### INSTRUCTIONS
**A.** Copy the text on Simon Emil Ammitzbøll-Bille from "Simon Emil Ammitzbøll-Bille (born" to "and Liberal Alliance.", switching "Radikale Venstre" to "the Danish Social Liberal Party".
**B.** Resume the text on Simon Emil Ammitzbøll-Bille after its last sentence.

### TEXT PROVIDED

Minister for Economic Affairs and the Interior
- In office 28 November 2016 – 27 June 2019
- Prime Minister: Lars Løkke Rasmussen
- Preceded by: Karen Ellemann
- Succeeded by: Astrid Krag

Leader of Forward
- In office 7 November 2019 – 8 October 2020
- Preceded by: Party formed
- Succeeded by: Party dissolved

Personal details
- Born: Simon Emil Ammitzbøll 20 October 1977 (age 48) Hillerød, Denmark
- Party: Forward (2019–2020) Liberal Alliance (2009–2019) Borgerligt Centrum (2009) Danish Social Liberal Party (until 2008)
- Spouses: ; Henning Olsen ​ ​(m. 2005; died 2016)​ ; Kristine Bille ​(m. 2017)​
- Cabinet: L.L. Rasmussen III

= Simon Emil Ammitzbøll-Bille =

Danish politician

Simon Emil Ammitzbøll-Bille (born 20 October 1977, in Hillerød) is a former Danish politician, and a former independent member of the Parliament of Denmark. He is former Minister of Economy and Interior.

He was formerly a member of Radikale Venstre and Liberal Alliance.

==Political career==
On 10 October 2008 he and a number of followers founded the party Borgerligt Centrum (Civic Centre). On 13 October 2008 he left the Social Liberal Party, which he had represented in parliament since the 2005 elections. On 6 January 2009 the incorporation of Borgerligt Centrum was announced.

On 16 June 2009, he announced that he had joined Liberal Alliance and dissolved Borgerligt Centrum. The dissolution was strongly contested by those members of the board who did not follow him in leaving the party. The remaining board members of the Borgerligt Centrum initiated legal proceedings against Ammitzbøll. He is notable for being the only Danish member of parliament to have been member of three different parties in less than a year. On 30 August 2011, and with 5.0% voter support, Ammitzbøll, told on air to Danish Radio, that a vote for the Liberal Alliance is a vote for free hashish.

### EXTRACTED DATA
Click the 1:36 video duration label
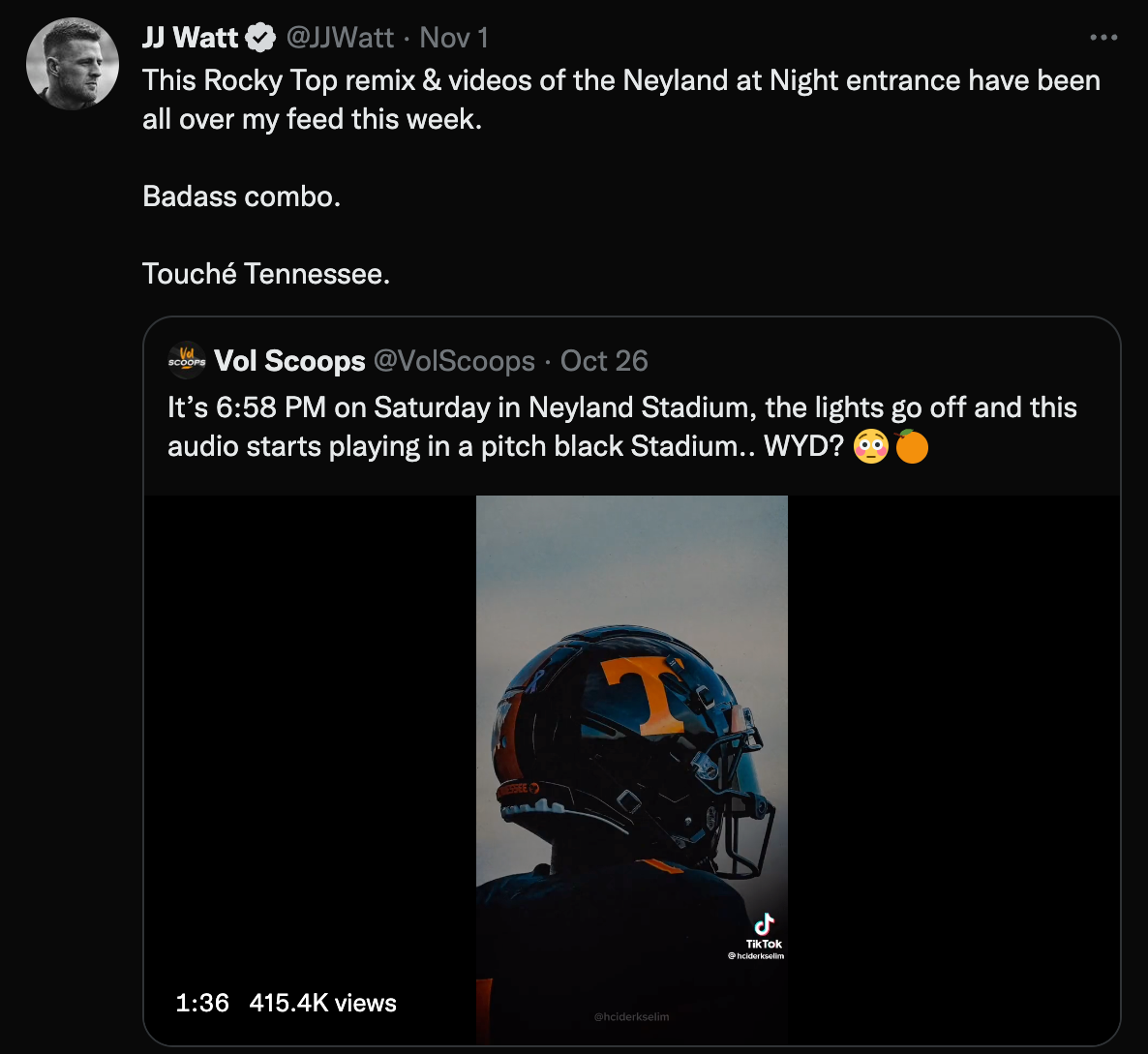The image size is (1148, 1054). click(x=202, y=1003)
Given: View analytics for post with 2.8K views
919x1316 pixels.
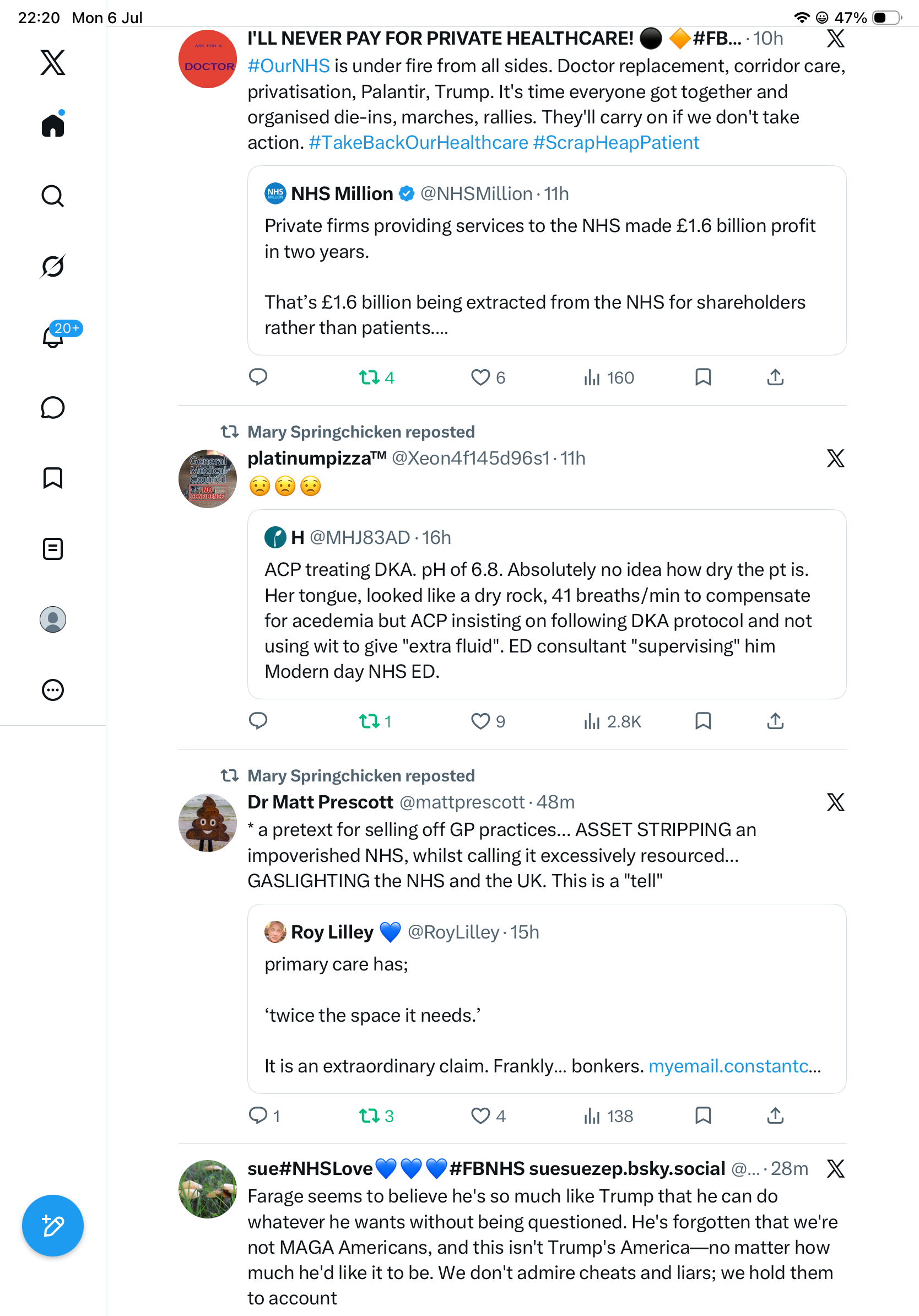Looking at the screenshot, I should (612, 721).
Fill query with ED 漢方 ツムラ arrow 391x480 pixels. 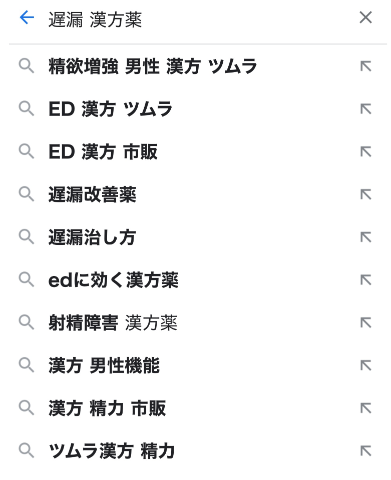(366, 109)
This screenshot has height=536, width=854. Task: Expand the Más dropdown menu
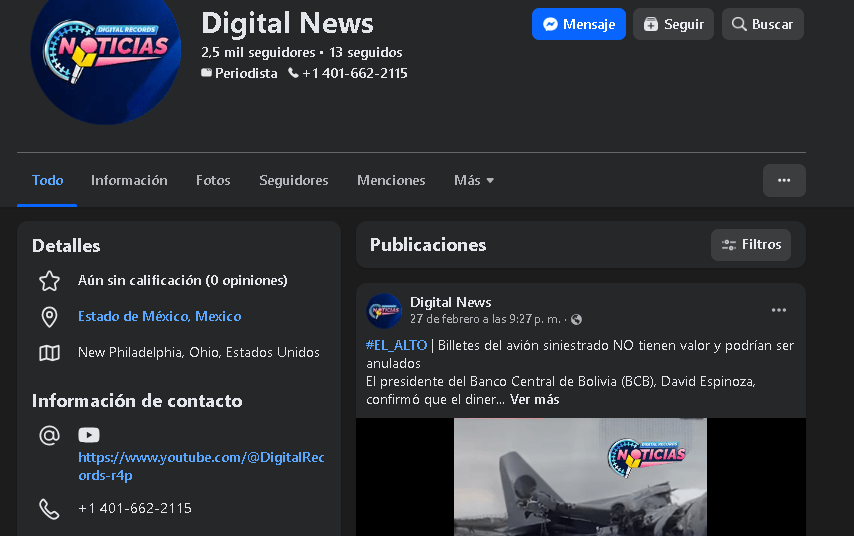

### RESPONSE LIST
**A.**
Simon Emil Ammitzbøll-Bille (born 20 October 1977, in Hillerød) is a former Danish politician, and a former independent member of the Parliament of Denmark. He is former Minister of Economy and Interior.

He was formerly a member of the Danish Social Liberal Party and Liberal Alliance.

**B.**
On 22 October 2019, Ammitzbøll-Bille left Liberal Alliance, citing political differences. On 7 November he founded the party Forward together with Christina Egelund, also former MP from Liberal Alliance. On 8 October 2020 Ammitzbøll-Bille announced Forward was disbanded, and he would continue as an independent member of parliament.

==Personal life==
Ammitzbøll-Bille is openly bisexual, and was married to another man, Henning Olsen until Olsen died in August 2016, after a long battle with cancer. In June 2017 he began a relationship with Kristine Bille, whom he married in November 2017. In October 2017, they announced that they are expecting their first child in the Spring of 2018.

He was named the year's politician in 2006 by LGBT Danmark. LGBT rights have also been among Ammitzbøll's political affairs. In November 2008, he proposed a parliamentary resolution that would allow couples in a registered partnership to adopt children from other countries. Thanks to the support of the members of Liberal Alliance in the vote on 17 March 2009, the proposal was adopted, and same-sex couples were able to adopt jointly in Denmark from 2010.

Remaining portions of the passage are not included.